Why do we use $x^{m_1}$ instead of $e^{m_1x}$ for general solutions to Cauchy-Euler equations? When I learned to calculate the general solution to homogeneous linear differential equations, I was told that for say,
$y''-y=0$, the auxiliary equation is $m^2-1=0\implies m^2=1\implies m=\pm 1$ and so the solution is $y=c_1e^{m_1x}+c_2e^{m_2 x}=c_1e^{x}+c_2e^{-x}$.
However, for Cauchy-Euler differential equations, which are linear and are homogeneous, the solutions take the form $y=c_1x^{m_1}+c_2x^{m_2}$.
This is the case for which the auxiliary equation provides two distinct real roots. 
My question is if both the Cauchy-Euler equations and the non-Cauchy-Euler equations are homogeneous and they are both linear, why do one of the solutions involve $e^{m_1x}$ and the other involves just $x^{m_1}$? Why can't I just use $e^{m_ix}$ to find the solution even for the Cauchy-Euler ones?
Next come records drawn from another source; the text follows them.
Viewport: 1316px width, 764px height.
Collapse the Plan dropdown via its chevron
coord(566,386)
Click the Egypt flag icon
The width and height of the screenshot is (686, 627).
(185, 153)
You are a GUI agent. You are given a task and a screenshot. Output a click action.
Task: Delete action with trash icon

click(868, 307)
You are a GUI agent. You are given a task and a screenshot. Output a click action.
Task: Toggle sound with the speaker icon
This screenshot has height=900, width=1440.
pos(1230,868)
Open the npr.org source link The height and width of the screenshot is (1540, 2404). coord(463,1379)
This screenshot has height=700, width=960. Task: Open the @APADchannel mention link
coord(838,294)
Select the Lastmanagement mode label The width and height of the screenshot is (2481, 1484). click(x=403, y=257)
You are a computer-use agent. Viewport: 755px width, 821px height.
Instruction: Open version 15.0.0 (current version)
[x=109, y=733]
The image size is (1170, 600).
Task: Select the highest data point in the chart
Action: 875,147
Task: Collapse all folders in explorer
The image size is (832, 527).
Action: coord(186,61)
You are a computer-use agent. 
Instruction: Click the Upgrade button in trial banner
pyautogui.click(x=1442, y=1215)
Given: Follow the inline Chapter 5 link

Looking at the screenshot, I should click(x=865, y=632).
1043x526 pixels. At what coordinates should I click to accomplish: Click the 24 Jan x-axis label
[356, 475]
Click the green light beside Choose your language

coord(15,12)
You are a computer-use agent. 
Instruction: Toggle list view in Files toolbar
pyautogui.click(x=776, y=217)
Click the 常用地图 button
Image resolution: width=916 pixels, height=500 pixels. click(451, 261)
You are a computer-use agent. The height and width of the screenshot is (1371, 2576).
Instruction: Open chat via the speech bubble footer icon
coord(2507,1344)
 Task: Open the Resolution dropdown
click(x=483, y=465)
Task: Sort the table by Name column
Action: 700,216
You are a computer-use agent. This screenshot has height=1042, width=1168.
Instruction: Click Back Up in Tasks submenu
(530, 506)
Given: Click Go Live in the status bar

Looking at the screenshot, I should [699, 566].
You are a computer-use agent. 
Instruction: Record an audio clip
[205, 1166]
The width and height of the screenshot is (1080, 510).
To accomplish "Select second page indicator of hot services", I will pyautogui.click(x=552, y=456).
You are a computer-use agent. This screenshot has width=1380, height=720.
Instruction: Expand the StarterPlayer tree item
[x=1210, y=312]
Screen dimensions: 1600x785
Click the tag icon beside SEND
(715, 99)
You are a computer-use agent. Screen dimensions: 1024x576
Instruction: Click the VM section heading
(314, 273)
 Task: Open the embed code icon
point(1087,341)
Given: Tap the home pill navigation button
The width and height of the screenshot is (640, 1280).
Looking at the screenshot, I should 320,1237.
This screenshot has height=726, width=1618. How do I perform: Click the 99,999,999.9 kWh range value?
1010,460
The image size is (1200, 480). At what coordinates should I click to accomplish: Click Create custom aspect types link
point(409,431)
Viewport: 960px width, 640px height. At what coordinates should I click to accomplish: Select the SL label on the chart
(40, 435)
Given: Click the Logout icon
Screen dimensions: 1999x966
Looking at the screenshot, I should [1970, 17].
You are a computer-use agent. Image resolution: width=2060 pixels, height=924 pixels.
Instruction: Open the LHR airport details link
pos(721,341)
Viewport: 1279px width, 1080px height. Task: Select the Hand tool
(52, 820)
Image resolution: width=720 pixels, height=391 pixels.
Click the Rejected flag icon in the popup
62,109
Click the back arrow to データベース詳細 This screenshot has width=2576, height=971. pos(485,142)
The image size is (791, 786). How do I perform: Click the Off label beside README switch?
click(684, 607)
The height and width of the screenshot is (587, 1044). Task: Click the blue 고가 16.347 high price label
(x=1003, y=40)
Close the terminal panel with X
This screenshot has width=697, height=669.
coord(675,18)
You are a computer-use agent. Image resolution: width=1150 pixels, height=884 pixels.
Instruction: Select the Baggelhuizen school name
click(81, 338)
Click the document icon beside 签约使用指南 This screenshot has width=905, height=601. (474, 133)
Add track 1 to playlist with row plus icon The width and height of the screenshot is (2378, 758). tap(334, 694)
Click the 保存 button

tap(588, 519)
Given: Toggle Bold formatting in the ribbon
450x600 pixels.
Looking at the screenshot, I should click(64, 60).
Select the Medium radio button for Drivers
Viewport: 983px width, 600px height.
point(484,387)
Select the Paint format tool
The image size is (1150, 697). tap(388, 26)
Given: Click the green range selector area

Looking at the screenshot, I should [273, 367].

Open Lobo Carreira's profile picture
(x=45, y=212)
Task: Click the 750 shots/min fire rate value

 A: Tiny answer: because it works (and other things don't). 
Short answer: they are actually the same solutions. It's just that $x$ that you see in the Cauchy-Euler equation corresponds to $e^x$ in the constant-coefficient equation. The Cauchy-Euler equation is the constant-coefficient equation in disguise. (The disguise being a change of independent variable.)
Long answer: your perception has been shaped by the unbalanced diet of textbook examples, which consists of equations for which certain methods work.  For any randomly chosen linear homogeneous equation of second order, such as
$$ y'' + e^x y' + x y=0 \tag{1}$$
(which I just made up), those methods do not work, even if you try different substitutions for $y$ all day long. We simply cannot describe these solutions (other than $0$)  in terms of functions for which we already have a name.  Unless, of course, you create a new name for the solution - which is what people do (Bessel functions, Airy functions, etc). It seems nobody gave a name to the solutions of (1); you can be first. 
The general situation with differential equations is that no clever substitutions can produce a formula for the solution. There are rare cases when a miracle happens (an explicit solution is obtained); you should appreciate those unique miracles, not expect such occasions to be frequent and uniform.